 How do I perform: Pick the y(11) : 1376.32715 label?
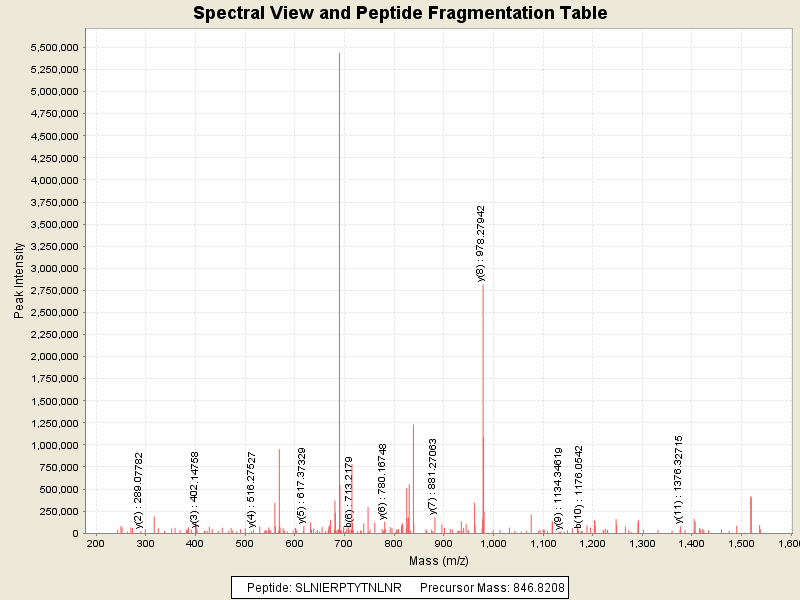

· · ·

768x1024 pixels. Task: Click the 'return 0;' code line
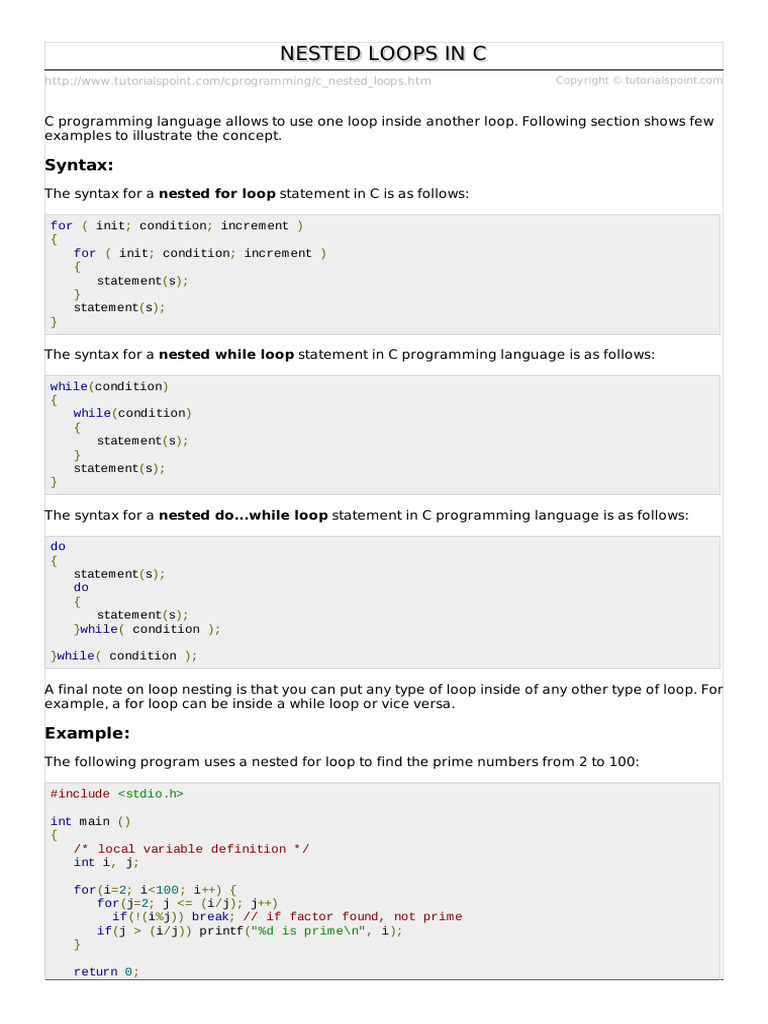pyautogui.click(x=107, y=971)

· · ·

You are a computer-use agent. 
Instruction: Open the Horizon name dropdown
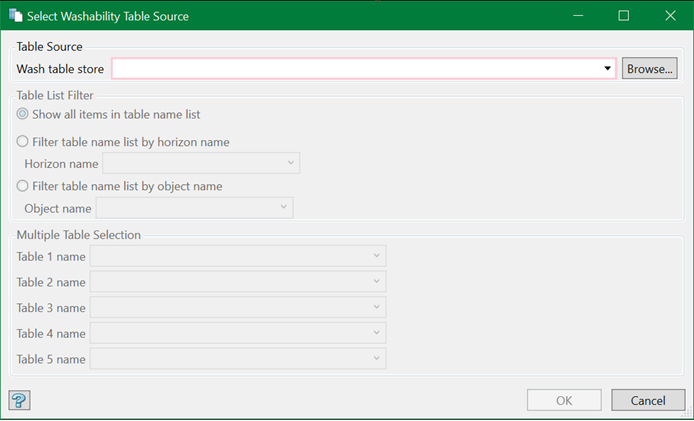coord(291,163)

· · ·

Task brief.
Starting with the line that contains "You are a computer-use agent." and going on through the line that contains "coord(291,163)", write out that material again, requests included, multiplying every coordinate in the answers by 1.3 and rounding to whole numbers with halves rounded up. Reproduce only those lines, and leave the pictures out.

Answer below.
You are a computer-use agent. 
Instruction: Open the Horizon name dropdown
coord(378,212)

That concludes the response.